## Raw data
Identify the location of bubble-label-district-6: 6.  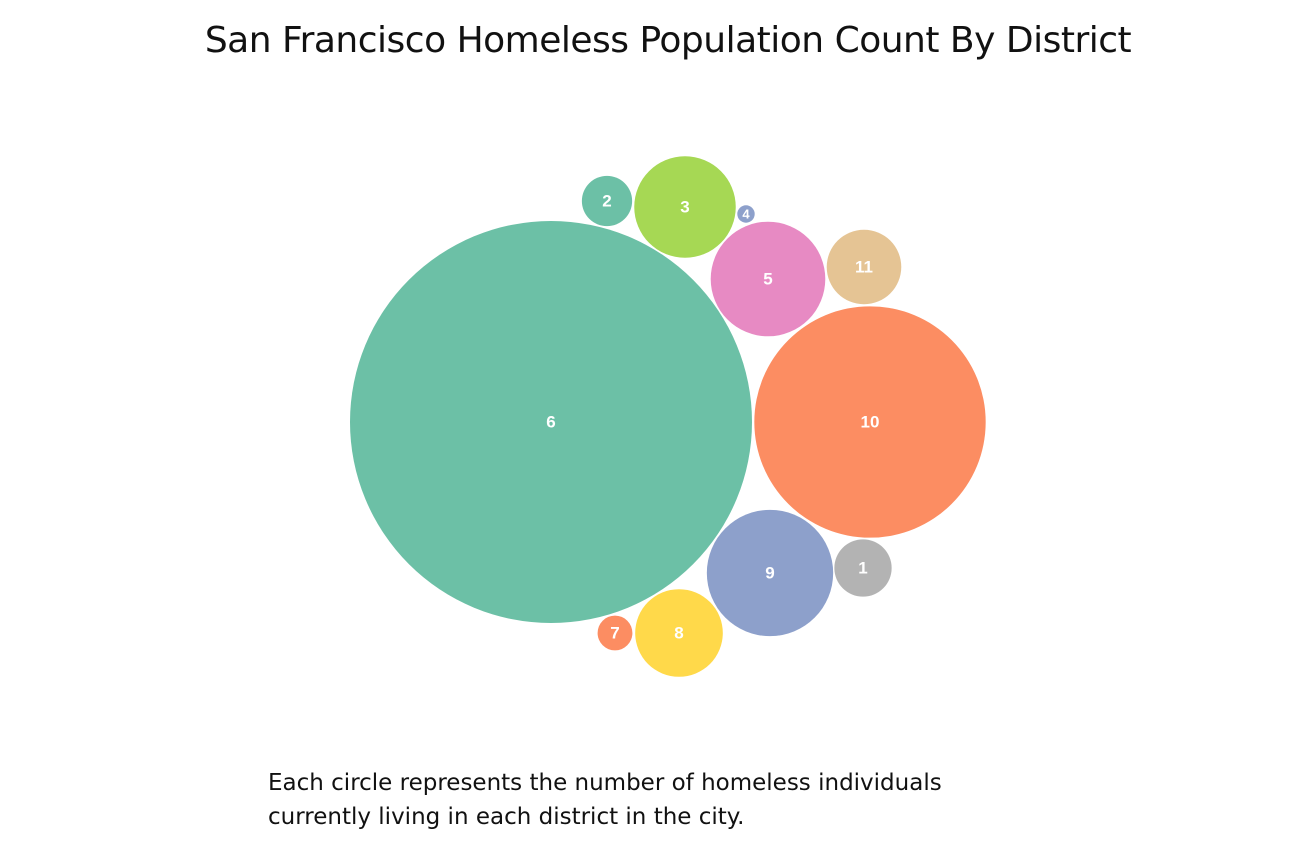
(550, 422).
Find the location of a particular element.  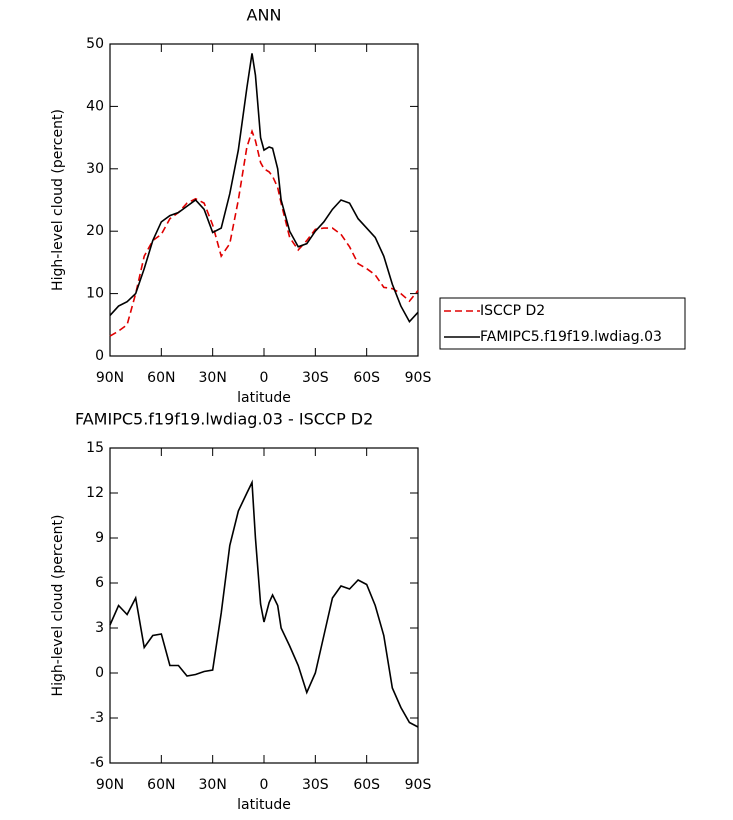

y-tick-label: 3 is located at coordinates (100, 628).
--
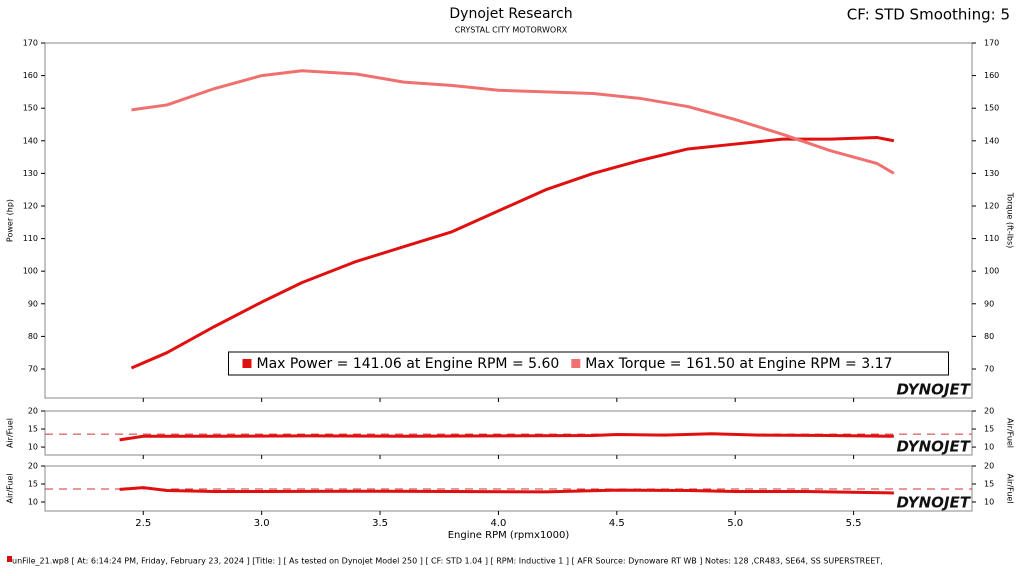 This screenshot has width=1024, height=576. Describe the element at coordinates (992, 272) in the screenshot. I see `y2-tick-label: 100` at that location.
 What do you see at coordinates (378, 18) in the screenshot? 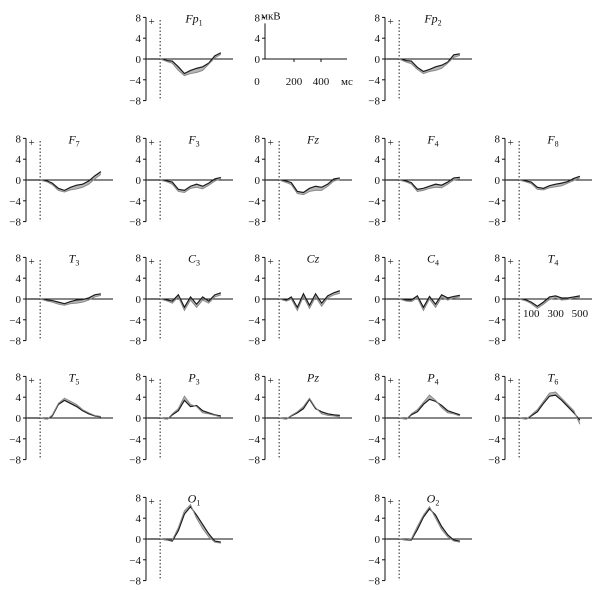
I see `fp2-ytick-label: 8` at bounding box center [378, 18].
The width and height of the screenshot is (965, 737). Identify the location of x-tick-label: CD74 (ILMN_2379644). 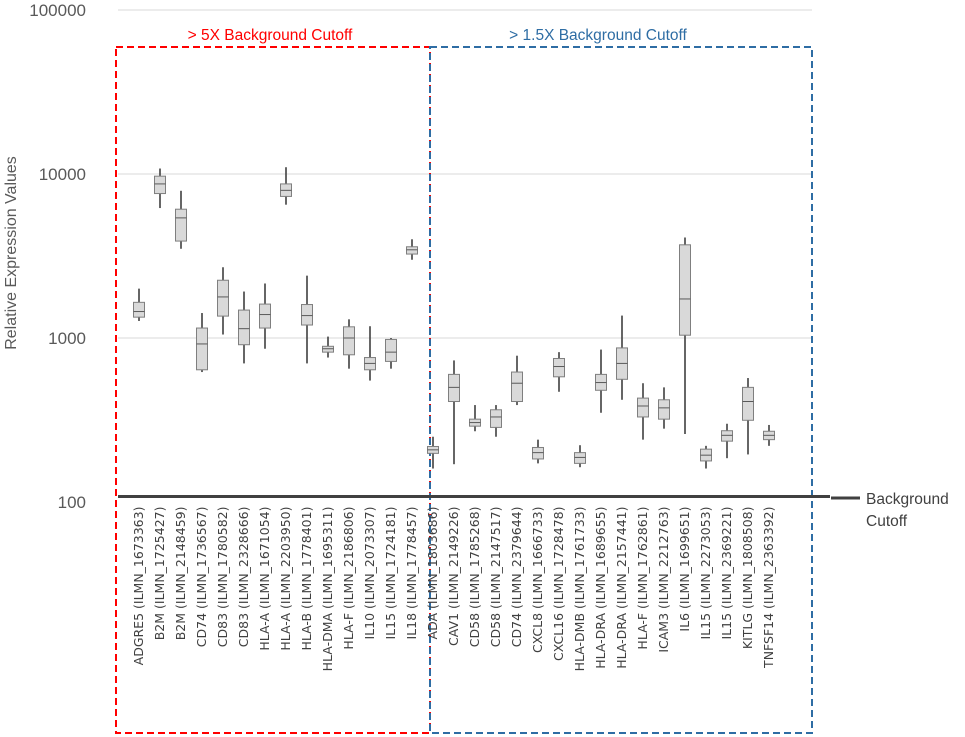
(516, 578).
...
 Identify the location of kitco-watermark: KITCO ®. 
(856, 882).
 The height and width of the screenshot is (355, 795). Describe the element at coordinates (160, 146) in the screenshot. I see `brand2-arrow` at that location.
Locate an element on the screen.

## Exercise
Convert the rows between the line containing "This screenshot has" and the line containing "(516, 578).", inclusive, into a JSON list of strings with one string per line, skipping blank lines and leaving out the pictures.

## Answer box
[
  " This screenshot has width=1024, height=576. Describe the element at coordinates (992, 272) in the screenshot. I see `y2-tick-label: 100` at that location.",
  " What do you see at coordinates (378, 18) in the screenshot? ",
  "I see `fp2-ytick-label: 8` at bounding box center [378, 18].",
  "The width and height of the screenshot is (965, 737). Identify the location of x-tick-label: CD74 (ILMN_2379644). ",
  "(516, 578)."
]